Building an emergency fund while contributing to a 401(k) is a cash flow challenge, especially for younger workers. But the math strongly favors funding the emergency buffer first, even if it means temporarily reducing 401(k) contributions to the employer match level. A fully funded emergency account eliminates the scenario where a $3,000 car repair turns into a $3,000 withdrawal that costs $4,500 in taxes and penalties and $16,000 in lost compounding over 25 years. The complete guide to 401(k) plans frames retirement saving as a long game. Protecting that game starts with liquidity outside the retirement account.
Frequently Asked Questions
Can I withdraw from my 401(k) if I still work for the same employer?
It depends entirely on your plan’s rules. Some plans allow in-service withdrawals after reaching a certain age (often 59½), while others block all distributions until you separate from employment. Hardship withdrawals and loans may be available even while employed, but only if the plan document includes those provisions. Check your summary plan description or contact your plan administrator directly. The IRS permits in-service distributions under certain conditions, but your employer is not required to offer them.
How long does it take to receive money from a 401(k) withdrawal?
Most plan administrators process withdrawal requests within 7-10 business days after approval. Online requests through the provider’s portal tend to be faster than paper forms. Hardship withdrawals can take longer if your employer needs to verify the qualifying event. Direct deposits arrive faster than mailed checks. If timing is critical, initiate the request as early as possible and confirm the expected processing timeline with your provider before counting on a specific date.

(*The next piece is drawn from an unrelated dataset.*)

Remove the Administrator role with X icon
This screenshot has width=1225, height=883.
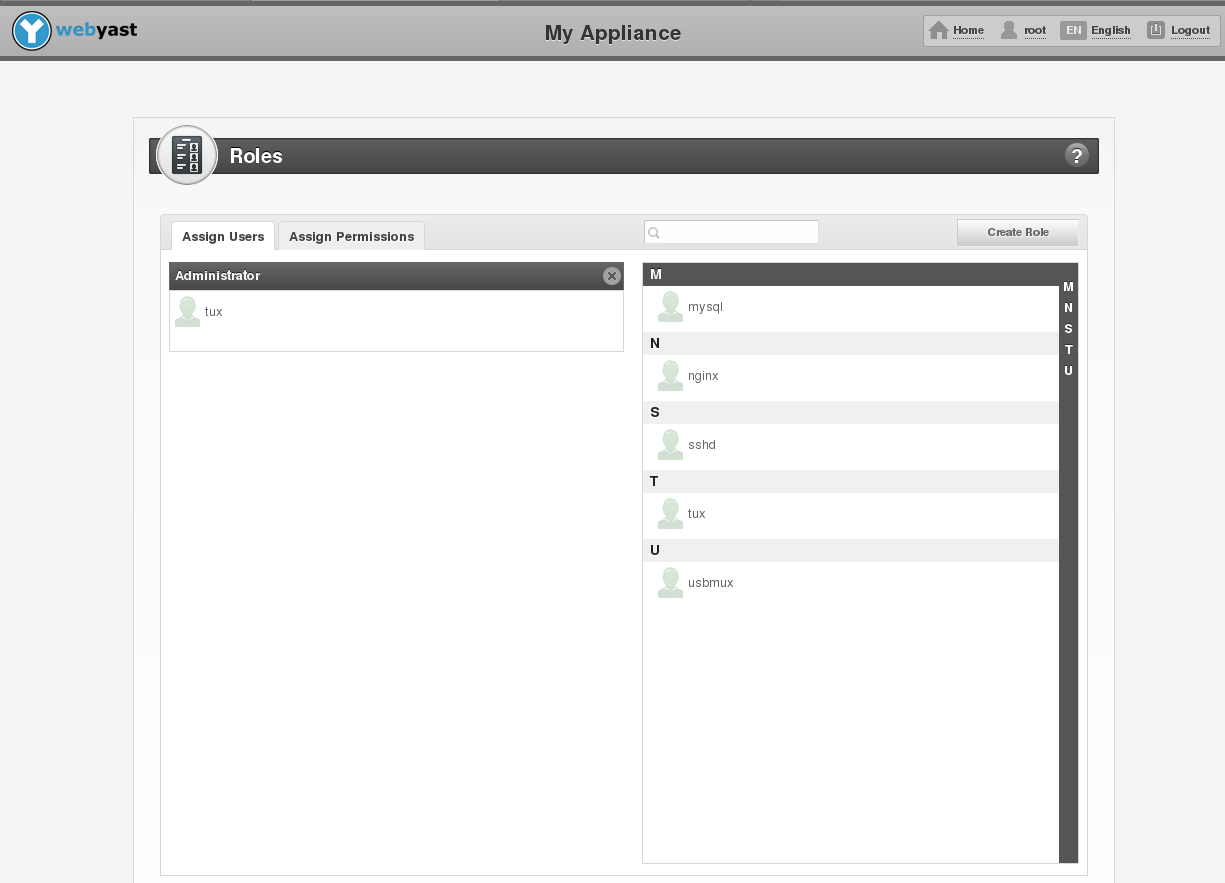click(611, 276)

Do Roth 401(k) withdrawals follow the same rules as traditional 401(k) withdrawals?
Roth 401(k) contributions were made with after-tax dollars, so qualified distributions (after age 59½ and the account has been open for at least five years) are entirely tax-free, including earnings. However, non-qualified distributions are subject to pro-rata taxation on the earnings portion, and the 10% penalty may apply to the taxable amount. Roth 401(k) accounts are also exempt from required minimum distributions starting in 2024 under SECURE 2.0, unlike traditional 401(k) accounts where RMDs begin at age 73.

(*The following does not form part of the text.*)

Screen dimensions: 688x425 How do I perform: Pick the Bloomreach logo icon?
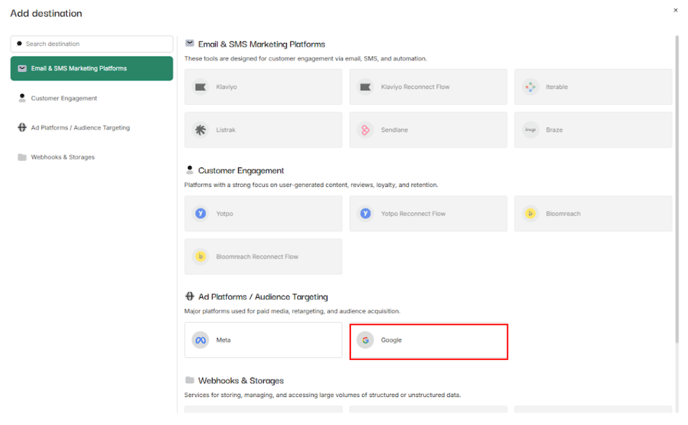tap(530, 213)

What happens to my 401(k) if I leave my job and do nothing?
If your balance exceeds $7,000, most plans allow you to leave the money where it is. Below $1,000, many plans will automatically cash you out (triggering taxes and potential penalties). Between $1,000 and $7,000, the plan may roll your balance into an IRA on your behalf if you don’t respond. Leaving money in a former employer‘s plan isn’t necessarily bad, but you lose access to loan provisions and may face higher fees. Rolling into an IRA or your new employer’s plan typically offers more control and better investment options.
Is it better to cash out my 401(k) at 62 or wait until 65?
At 62, you’ve cleared the 59½ penalty threshold, so the 10% additional tax is off the table. But every year you delay withdrawals, your money compounds. The decision depends on your other income sources, Social Security timing strategy, tax bracket, and monthly payout needs. Withdrawing at 62 while also claiming Social Security early can push combined income into higher brackets and trigger taxation of Social Security benefits. If you can fund early retirement years from taxable accounts or part-time income, delaying 401(k) withdrawals even by two or three years can meaningfully increase what’s available later.